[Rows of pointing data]
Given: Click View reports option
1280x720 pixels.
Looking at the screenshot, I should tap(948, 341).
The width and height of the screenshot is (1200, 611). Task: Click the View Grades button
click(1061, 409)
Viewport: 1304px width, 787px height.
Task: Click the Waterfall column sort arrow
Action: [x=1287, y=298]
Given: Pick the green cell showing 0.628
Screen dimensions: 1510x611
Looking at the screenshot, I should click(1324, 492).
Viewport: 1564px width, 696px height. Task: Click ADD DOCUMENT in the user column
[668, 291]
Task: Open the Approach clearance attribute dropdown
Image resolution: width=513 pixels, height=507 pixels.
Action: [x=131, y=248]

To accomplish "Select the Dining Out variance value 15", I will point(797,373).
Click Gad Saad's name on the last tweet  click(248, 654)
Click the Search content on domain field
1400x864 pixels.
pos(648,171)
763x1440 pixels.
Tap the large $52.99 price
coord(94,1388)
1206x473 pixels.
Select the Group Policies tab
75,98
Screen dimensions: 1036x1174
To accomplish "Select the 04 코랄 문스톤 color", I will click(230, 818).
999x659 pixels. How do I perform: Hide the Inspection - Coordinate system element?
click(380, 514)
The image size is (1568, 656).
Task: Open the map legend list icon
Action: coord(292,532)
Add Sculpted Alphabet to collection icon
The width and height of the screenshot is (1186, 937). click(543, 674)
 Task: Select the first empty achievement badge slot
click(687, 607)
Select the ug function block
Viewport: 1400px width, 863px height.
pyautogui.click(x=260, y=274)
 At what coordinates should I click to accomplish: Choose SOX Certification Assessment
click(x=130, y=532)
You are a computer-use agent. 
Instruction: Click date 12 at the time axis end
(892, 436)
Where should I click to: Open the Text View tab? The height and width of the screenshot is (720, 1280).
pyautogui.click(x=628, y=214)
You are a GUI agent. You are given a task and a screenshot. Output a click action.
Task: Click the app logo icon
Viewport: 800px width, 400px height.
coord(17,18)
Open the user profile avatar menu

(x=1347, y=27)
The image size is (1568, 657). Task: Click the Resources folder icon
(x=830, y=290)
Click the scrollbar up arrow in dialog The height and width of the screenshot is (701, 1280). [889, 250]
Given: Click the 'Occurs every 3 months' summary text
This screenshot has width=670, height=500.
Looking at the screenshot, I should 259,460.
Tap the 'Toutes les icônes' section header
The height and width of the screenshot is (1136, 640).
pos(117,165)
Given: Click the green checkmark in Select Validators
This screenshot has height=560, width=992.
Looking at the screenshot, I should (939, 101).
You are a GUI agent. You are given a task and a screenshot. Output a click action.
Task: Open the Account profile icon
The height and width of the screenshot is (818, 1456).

* _Task instructions_:
Copy out all of the rows above word for word, changing nothing.

* _Answer in full_:
Given: Click View reports option
1280x720 pixels.
Looking at the screenshot, I should tap(948, 341).
The width and height of the screenshot is (1200, 611). Task: Click the View Grades button
click(1061, 409)
Viewport: 1304px width, 787px height.
Task: Click the Waterfall column sort arrow
Action: [x=1287, y=298]
Given: Pick the green cell showing 0.628
Screen dimensions: 1510x611
Looking at the screenshot, I should click(1324, 492).
Viewport: 1564px width, 696px height. Task: Click ADD DOCUMENT in the user column
[668, 291]
Task: Open the Approach clearance attribute dropdown
Image resolution: width=513 pixels, height=507 pixels.
Action: [x=131, y=248]

To accomplish "Select the Dining Out variance value 15", I will point(797,373).
Click Gad Saad's name on the last tweet  click(248, 654)
Click the Search content on domain field
1400x864 pixels.
pos(648,171)
763x1440 pixels.
Tap the large $52.99 price
coord(94,1388)
1206x473 pixels.
Select the Group Policies tab
75,98
Screen dimensions: 1036x1174
To accomplish "Select the 04 코랄 문스톤 color", I will click(230, 818).
999x659 pixels. How do I perform: Hide the Inspection - Coordinate system element?
click(380, 514)
The image size is (1568, 656).
Task: Open the map legend list icon
Action: coord(292,532)
Add Sculpted Alphabet to collection icon
The width and height of the screenshot is (1186, 937). click(543, 674)
 Task: Select the first empty achievement badge slot
click(687, 607)
Select the ug function block
Viewport: 1400px width, 863px height.
pyautogui.click(x=260, y=274)
 At what coordinates should I click to accomplish: Choose SOX Certification Assessment
click(x=130, y=532)
You are a computer-use agent. 
Instruction: Click date 12 at the time axis end
(892, 436)
Where should I click to: Open the Text View tab? The height and width of the screenshot is (720, 1280).
pyautogui.click(x=628, y=214)
You are a GUI agent. You are given a task and a screenshot. Output a click action.
Task: Click the app logo icon
Viewport: 800px width, 400px height.
coord(17,18)
Open the user profile avatar menu

(x=1347, y=27)
The image size is (1568, 657). Task: Click the Resources folder icon
(x=830, y=290)
Click the scrollbar up arrow in dialog The height and width of the screenshot is (701, 1280). [889, 250]
Given: Click the 'Occurs every 3 months' summary text
This screenshot has width=670, height=500.
Looking at the screenshot, I should 259,460.
Tap the 'Toutes les icônes' section header
The height and width of the screenshot is (1136, 640).
pos(117,165)
Given: Click the green checkmark in Select Validators
This screenshot has height=560, width=992.
Looking at the screenshot, I should (939, 101).
You are a GUI agent. You are given a task and a screenshot. Output a click action.
Task: Open the Account profile icon
The height and width of the screenshot is (818, 1456).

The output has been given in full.